Exercise requirements:
Within the listing, each line that has the string "column" should be copied.

Data supplied:
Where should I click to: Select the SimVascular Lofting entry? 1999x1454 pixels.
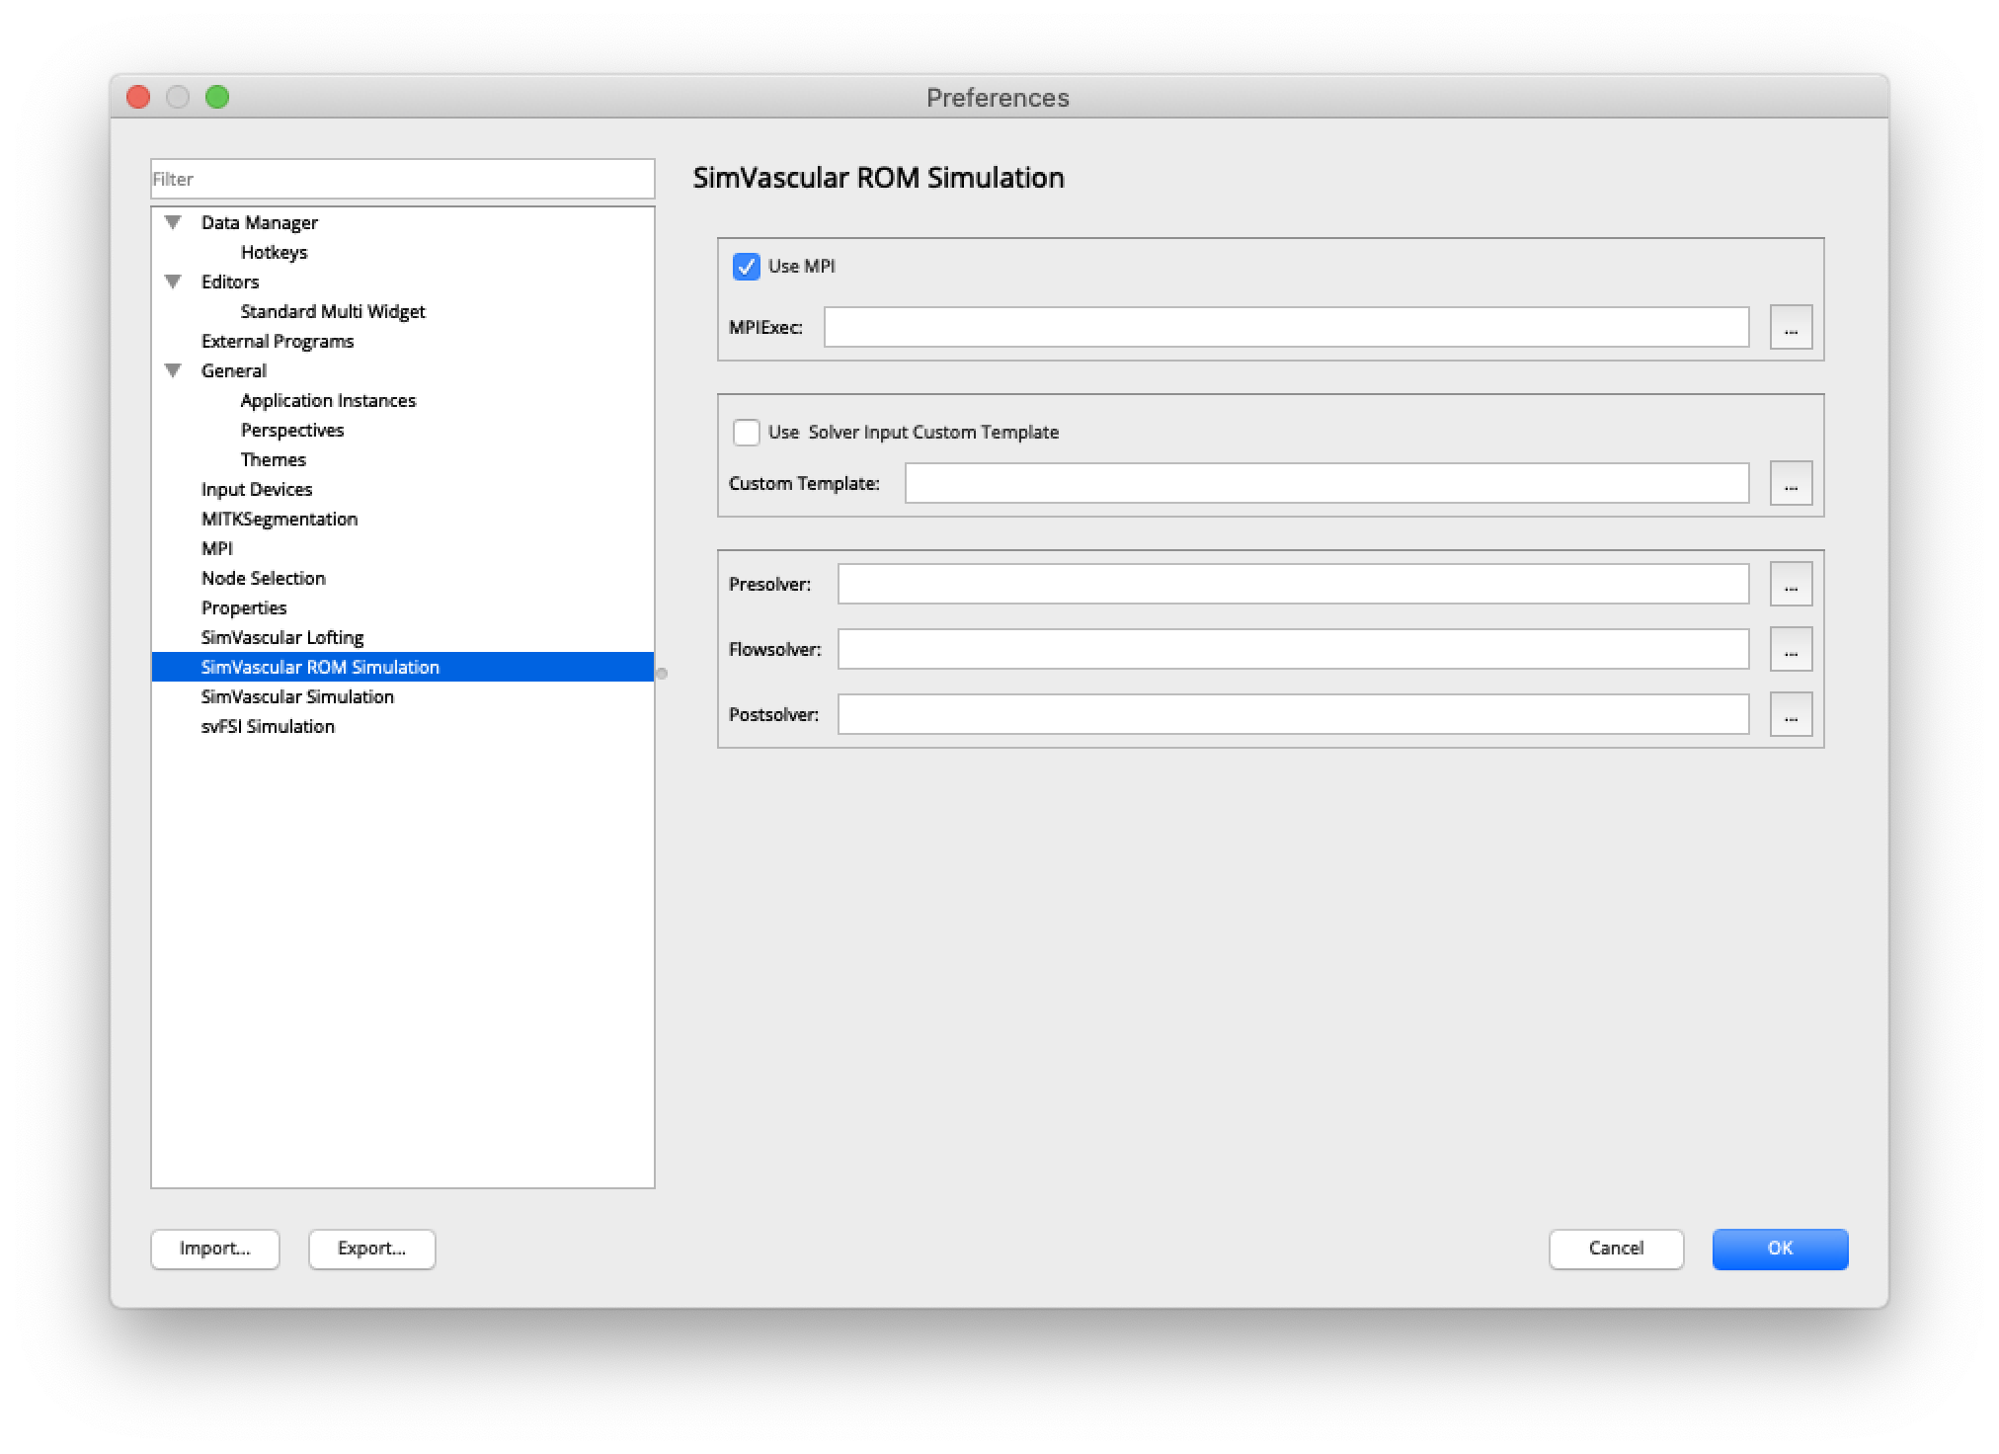[x=281, y=637]
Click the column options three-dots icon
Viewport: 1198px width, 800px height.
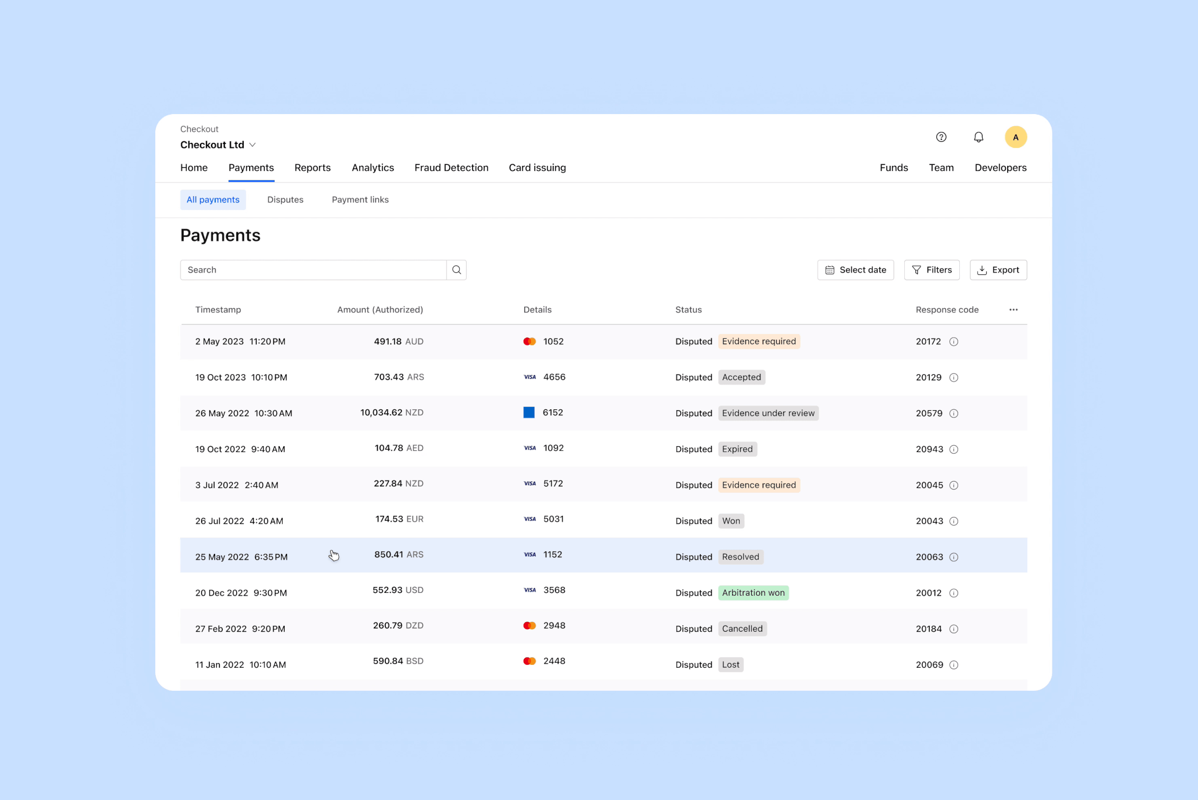[x=1013, y=310]
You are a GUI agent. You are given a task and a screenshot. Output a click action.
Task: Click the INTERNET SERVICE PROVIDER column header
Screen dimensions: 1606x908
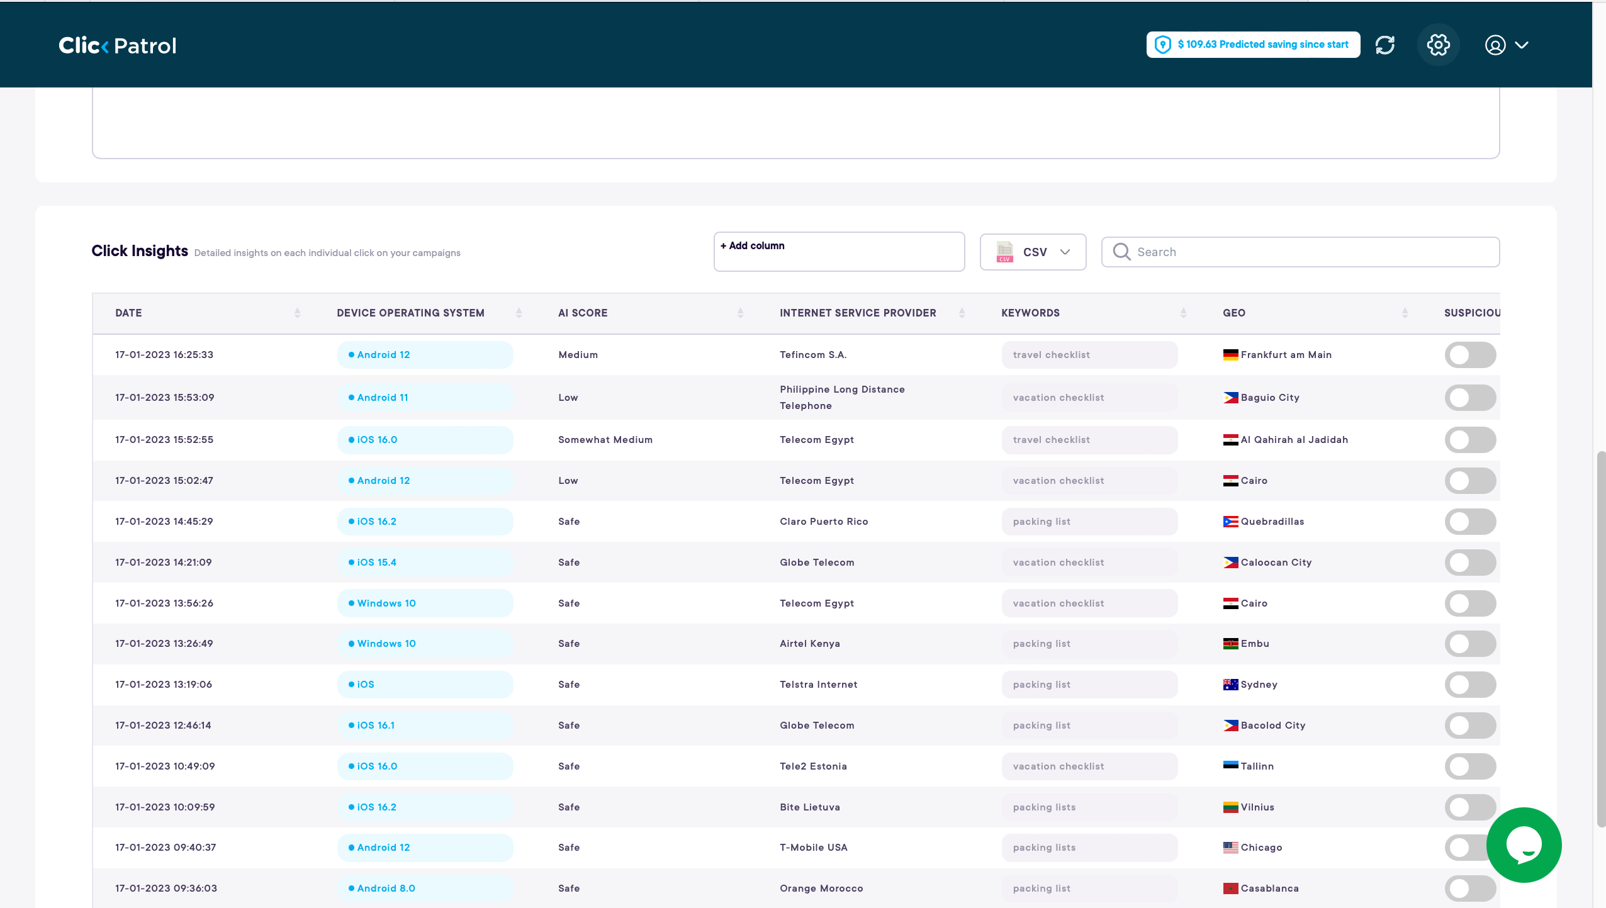point(857,313)
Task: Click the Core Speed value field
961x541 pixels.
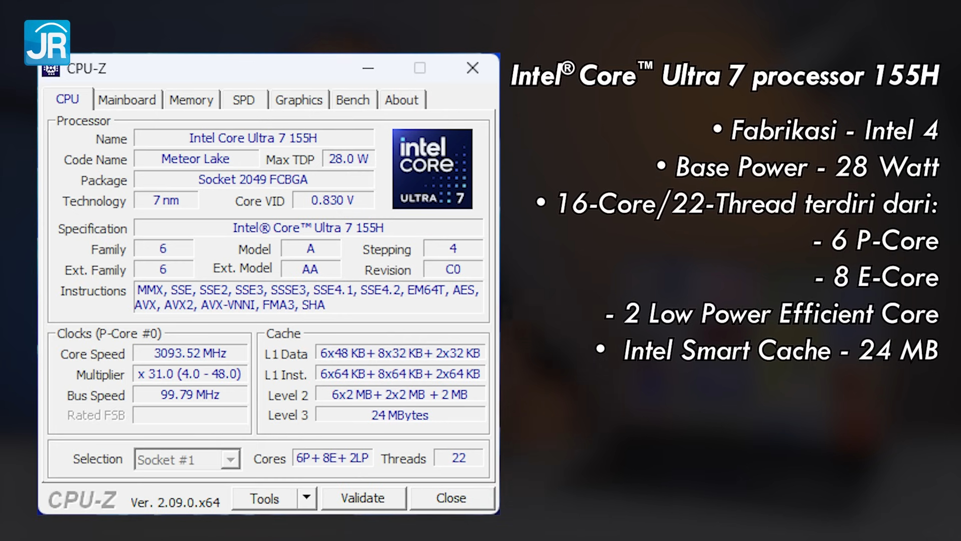Action: (x=189, y=353)
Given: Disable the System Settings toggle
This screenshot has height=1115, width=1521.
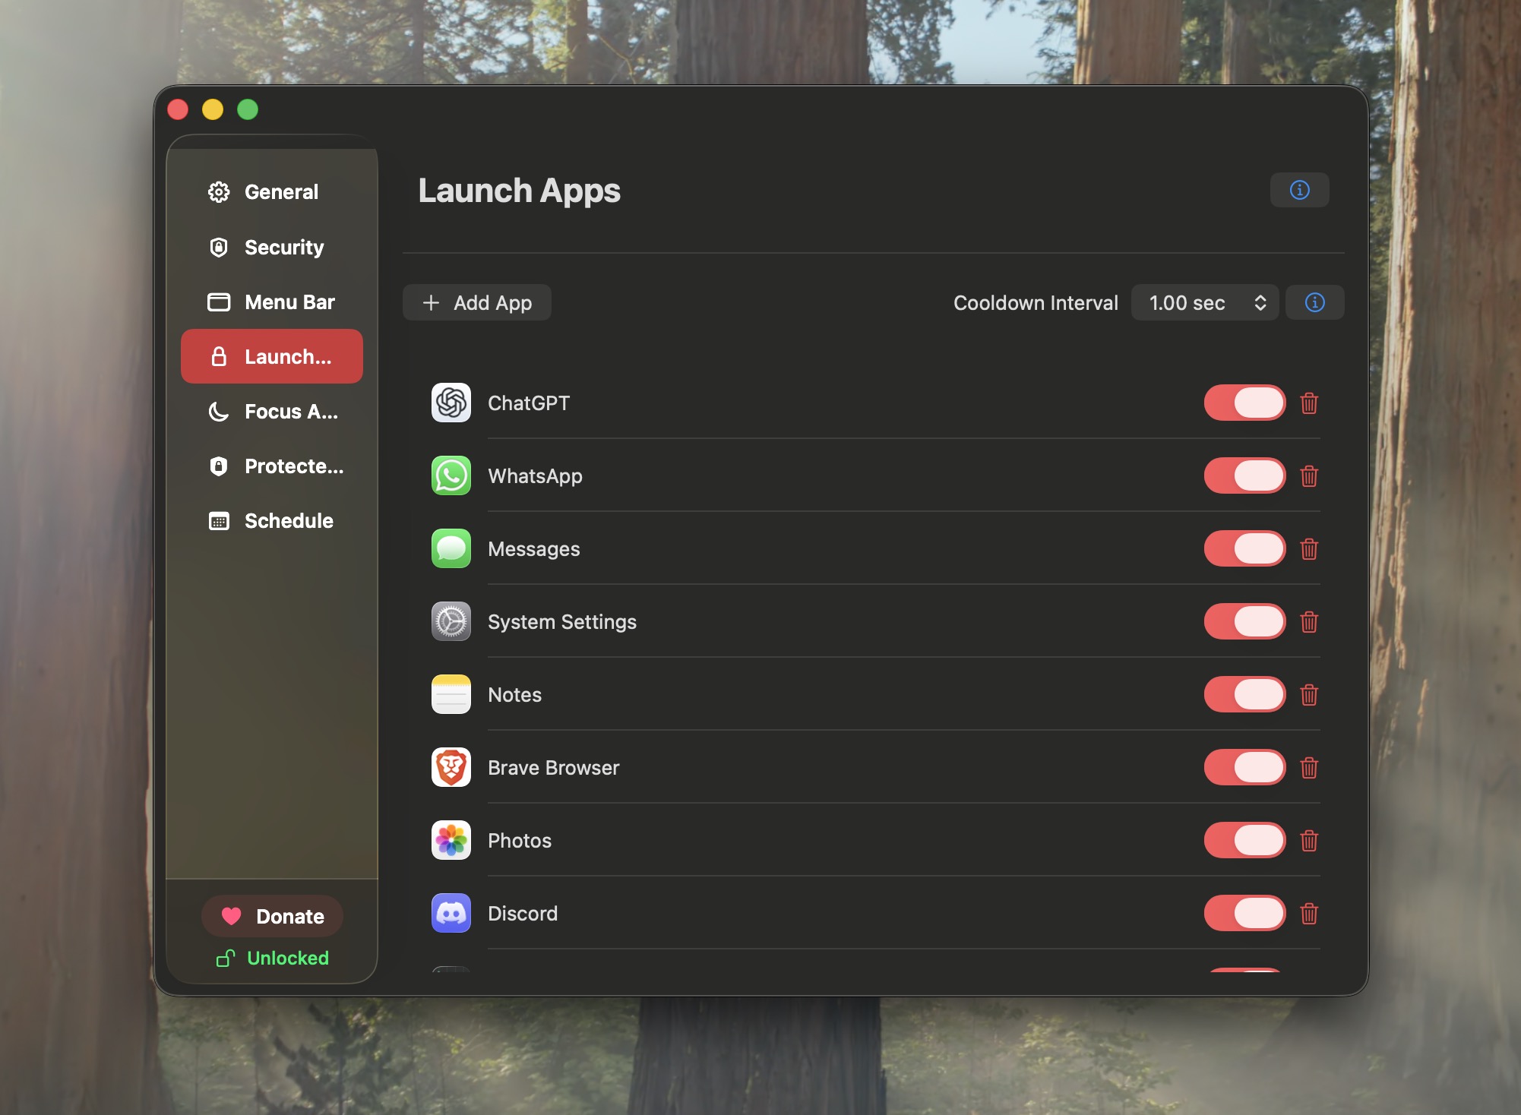Looking at the screenshot, I should (x=1244, y=621).
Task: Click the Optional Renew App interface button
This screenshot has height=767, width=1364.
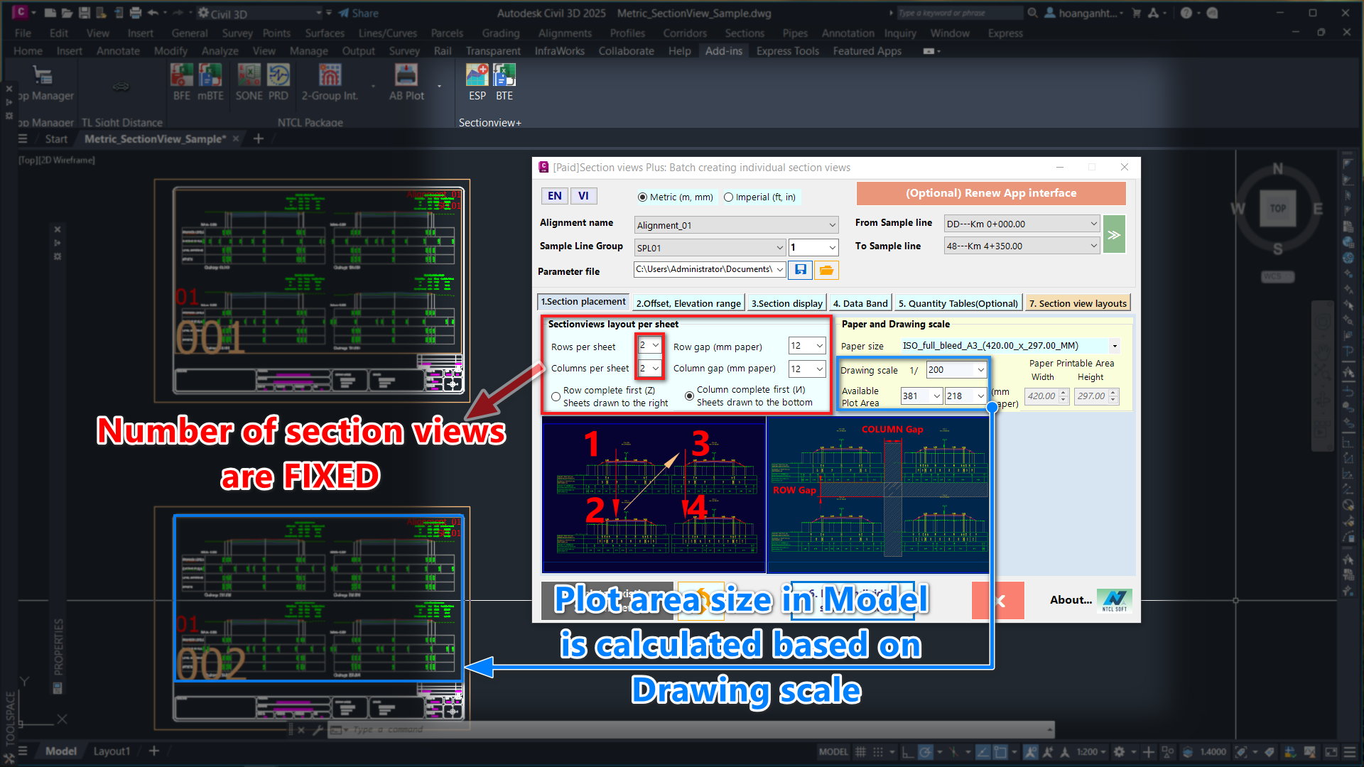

Solution for this problem:
Click the column options three-dots icon
Task: Click the INTERNET SERVICE PROVIDER column header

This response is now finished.